Batch processing Pyro models

fonnesbeck · September 22, 2021, 5:05pm

Does anyone know if it is possible to run batches of Pyro model runs in parallel, using tools like Dask? By this, I mean its the same model being passed different subsets of data. With over 100 of these batches, I am keen to parallelize them if possible. I did a simple trial run using dask.delayed, but am getting some fairly inscrutable errors from Pyro. I just wanted to find out if this is feasible and pursue this further, or if I am wasting my time.

Thanks,
cf

eb8680_2 · September 23, 2021, 1:20pm

Can you provide some details about your problem and the errors you’re seeing? Do you mean that these runs are entirely independent, or are you attempting to parallelize part of a large hierarchical model? There is no barrier in principle to parallelizing over independent model runs. You might also try Ray as an alternative to Dask that might work better with PyTorch or use jax.pmap if you are using NumPyro.

fonnesbeck · September 23, 2021, 9:40pm

Yes, sorry for the lack of detail. I have a Pyro model encapsulated in a function called run_model that is estimated using SVI:

def run_model(inputs):

    def my_model(inputs):
        <specify model here>

    guide = autoguides.AutoNormal(my_model)
    optimizer = pyro.optim.ClippedAdam({"lr": initial_lr, "lrd": lrd})
    svi = SVI(my_model, guide, optimizer, loss=Trace_ELBO())

    pyro.clear_param_store()
    for j in range(N_STEPS):
        loss = svi.step(*data)

And this model is called with different inputs in a loop, with the intent of them being calculated in parallel by Dask with dask.delayed:

results = []

for inputs in input_list:
    estimates = dask.delayed(run_model)(*nputs)
    results.append(estimates)

output_df = pd.concat(dask.compute(*results)

However, this fails despite running without error when called individually (i.e. outside of Dask loop).

Msg 39019, Level 16, State 2, Line 1
An external script error occurred: 
  File "C:\Program Files\Microsoft SQL Server\MSSQL14.MSSQLSERVER\PYTHON_SERVICES.3.7\lib\site-packages\pyro\poutine\plate_messenger.py", line 21, in __enter__
    super().__enter__()
  File "C:\Program Files\Microsoft SQL Server\MSSQL14.MSSQLSERVER\PYTHON_SERVICES.3.7\lib\site-packages\pyro\poutine\indep_messenger.py", line 84, in __enter__
    self.dim = _DIM_ALLOCATOR.allocate(self.name, self.dim)
  File "C:\Program Files\Microsoft SQL Server\MSSQL14.MSSQLSERVER\PYTHON_SERVICES.3.7\lib\site-packages\pyro\poutine\runtime.py", line 35, in allocate
    raise ValueError('duplicate plate "{}"'.format(name))
ValueError: duplicate plate "levels"
Trace Shapes:      
 Param Sites:      
Sample Sites:      
      mu dist | 415
        value | 415
Trace Shapes:
 Param Sites:
Sample Sites:

Note that the error claims that there are multiple plates called levels but there is only one in the model.

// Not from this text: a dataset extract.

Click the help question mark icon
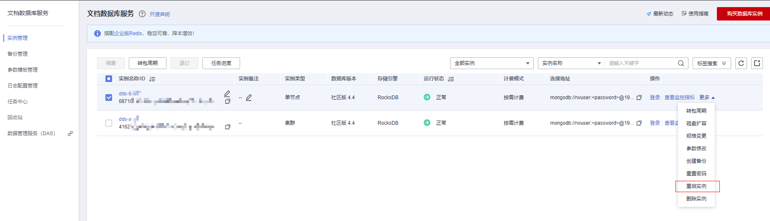 (x=142, y=14)
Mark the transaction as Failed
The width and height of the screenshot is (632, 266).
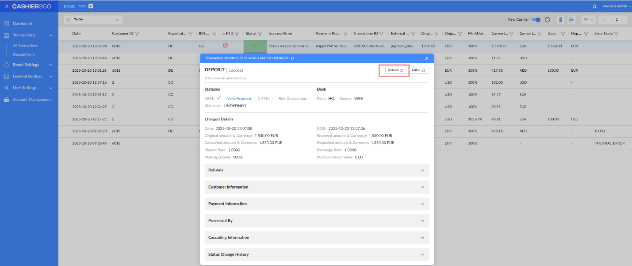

This leads me to suspect that they are somehow not being run independently (?)

eb8680_2 · September 26, 2021, 5:05pm

I see, I’m guessing the problem is that there is several pieces of global state in Pyro’s internals that were not designed with Dask-based concurrency in mind, and you ran into an error with one of them. I would also not be surprised to see problems with parameters from different runs overwriting each other in the global parameter store.

I’m not familiar with Dask and AFAIK none of the Pyro team are regular Dask users, so unfortunately I can’t immediately understand the root cause or suggest a workaround other than trying a different library for parallelism. I believe multiprocessing and torch.multiprocessing do not have this kind of issue if you are OK with a single machine, and I suspect Ray is also compatible but have not tried.

It would also be really helpful if you could open a Pyro GitHub issue with a small runnable script and machine configuration information that reproduces your error so that we could look into what it would take to support Dask properly - it might be fairly easy to fix, or at least help us suggest a workaround that requires less user effort.